Eunice looked at her with scorn. ‘Try, just for a second,
not
to think like a thing made out of cells, with a lifespan shorter than some planetary weather systems. You’re a human being. You have limited horizons. Thinking beyond next week is a reach for you. That’s fine, it’s what you are.’

‘Thanks,’ Goma said.

‘You’re welcome. But it wasn’t like that for the M-builders. They’d already been around for tens of millions of years when they made this discovery. They’d accepted the idea of being an immortal super-civilisation. It suited them down to the ground. Masters of creation? Lords of all they surveyed? Architects of eternity? Why not? Bring it on. But there’s always a catch – they needed the universe not to die on them in the meantime. When they worked out that the end state was not just probable but inevitable . . . let’s just say it didn’t feel quite so far off to them. Not when they’d already been around for aeon upon aeon and were making plans for the rest of time.’

‘Then the truth is . . . what?’ Vasin said. ‘The confirmation of all this? Then we don’t need it. I’ve seen those theories, too. We already know about vacuum fluctuations.’

‘So do the Watchkeepers,’ Eunice answered. ‘So does every galactic intelligence with the ability to count up to three. But it’s always been a theory . . . a dragon in the mathematics. Something nasty, but which you aren’t required to take seriously. The M-builders did, though. Their mathematics was watertight, and they’d excluded all competing theories. They knew the end was coming. And Poseidon is their answer.’

‘A solution?’ Ru asked.

‘An answer,’ Eunice repeated.

Ru began, ‘I’m not sure—’

‘Did something go wrong on your ship’s life-support when you were on the way here? Some catastrophic lowering of your overall intelligence baseline? I’ll spell it out to you slowly. Poseidon is a species-level response. Information, yes. A requiem, if you like – although we’d have to read it to be sure. Whatever Poseidon is, it encodes their response to the knowledge that life, existence itself, has a finite duration. That it cannot last for ever.’

‘And that’s what the Watchkeepers want to know – how the M-builders responded to that information?’ Goma asked.

‘Well, wouldn’t you?’

Goma shrugged. There was a certain formality or protocol to dealing with Eunice, and she felt as if some of the rules were becoming clearer. ‘If I were a machine civilisation instead of a bag of cells – maybe. But I’m not sure I’d go to all this trouble to get it.’
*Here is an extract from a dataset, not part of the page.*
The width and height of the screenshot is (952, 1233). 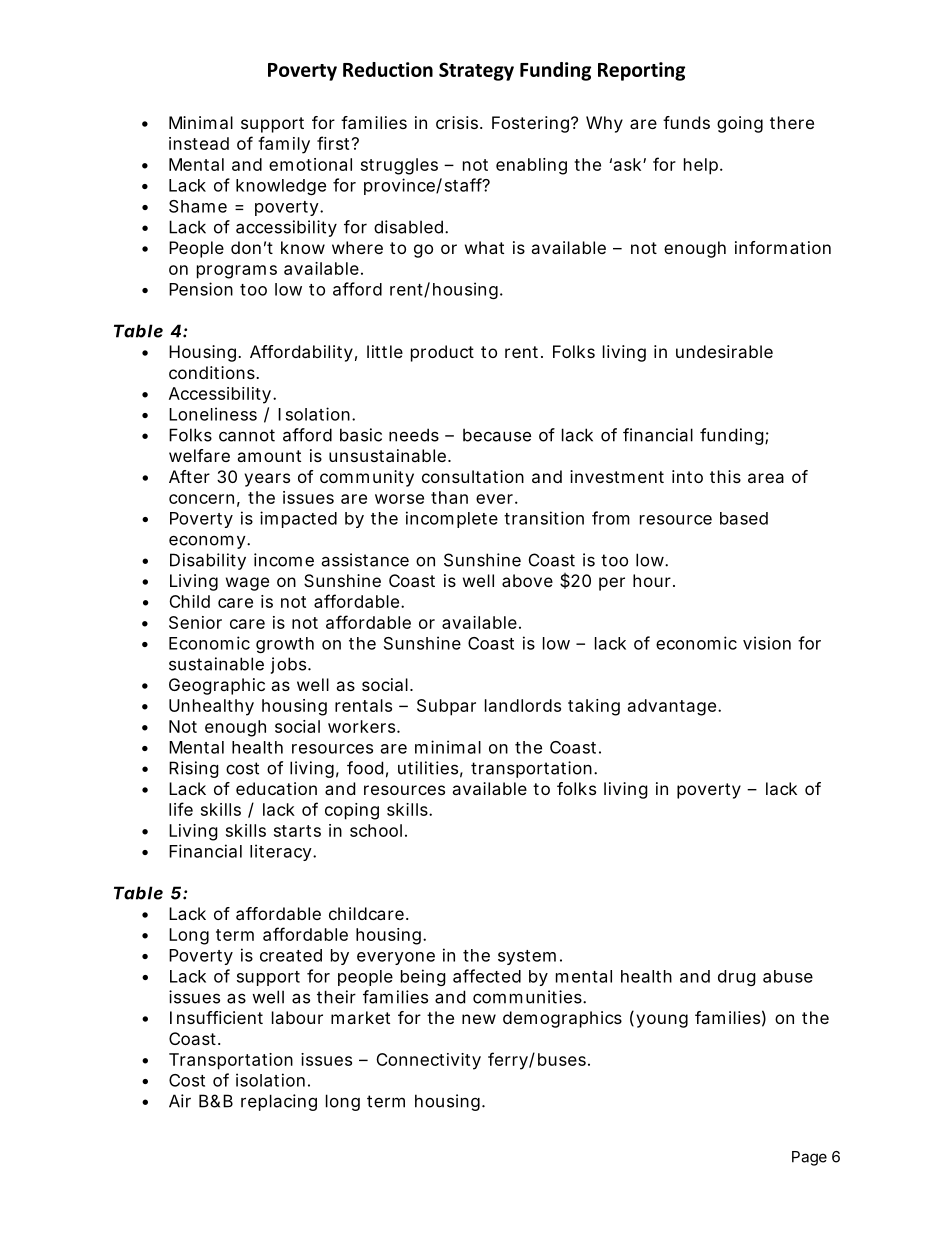 I want to click on landlords, so click(x=523, y=705).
‘You would if you were them. The Watchkeepers are also ancient, and just like the M-builders, they’re keen on the idea of long-term survival, of enduring deep-time, burrowing into the extreme future of the universe. They know that vacuum fluctuation is real – they can see it in their physics, and in the physics of all the other cultures they’ve encountered or unearthed. So inasmuch as worry is an emotion they’re capable of, they worry. They fret in their dim little machine minds and wish they knew what the M-builders knew. But to find that out, they have to enlist proxy intelligences like ourselves. The trouble with that, though, is that we have to know the Terror. We have to allow our souls to be ripped open while they look on. We’re disposable instruments to them, that’s all. Doesn’t matter if we’re blunted or damaged or burned in the process so long as we function long enough to extract information. Well, fuck that.’

Goma laughed in surprise and admiration. ‘Really?’
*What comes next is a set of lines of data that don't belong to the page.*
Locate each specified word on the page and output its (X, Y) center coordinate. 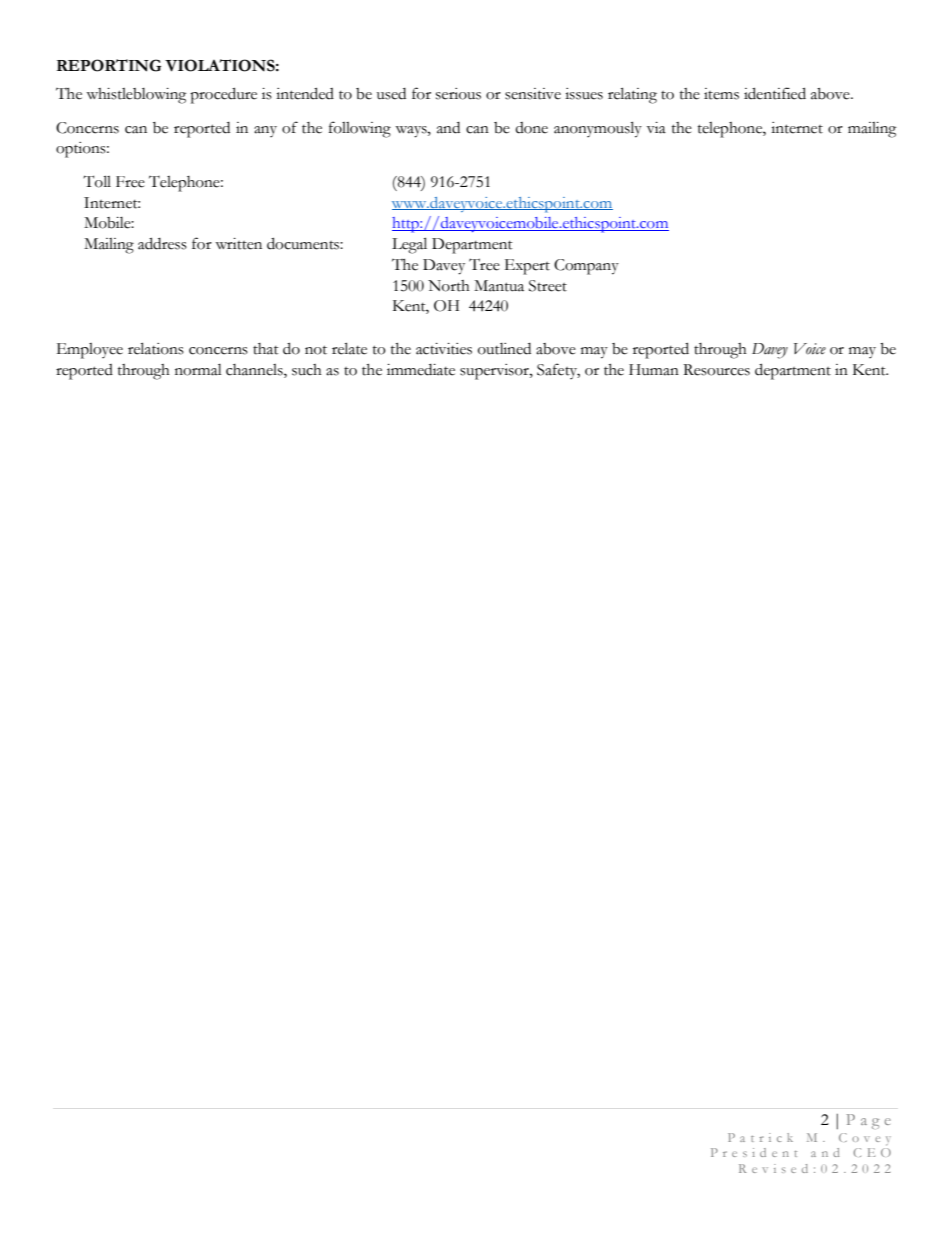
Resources (716, 370)
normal (198, 370)
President (754, 1152)
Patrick (760, 1137)
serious (458, 94)
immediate (421, 370)
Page (869, 1121)
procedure (223, 95)
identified (775, 93)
‘Yes, really. Fuck it. Fuck being the tools of a higher alien intelligence.’

‘Only you could say that.’

‘Say it? We did more than say it. We downed tools.’ Eunice straightened in her chair, puffed up with pride. ‘We said we weren’t going to do it. That they’d have to find another way. That was their problem, you see. They could only use coercion up to a point, and then we stopped being free agents. But only free agents, creatures operating under their own free will – only they could survive the moons. Of course, the Watchkeepers don’t give up that easily. They tried different avenues of persuasion.’

‘Such as?’ Goma asked.

‘The gifts – the bestowings.’ She touched a finger to her chest. ‘Making me human. They thought they could bribe me into doing their will. But it wasn’t sufficient inducement.’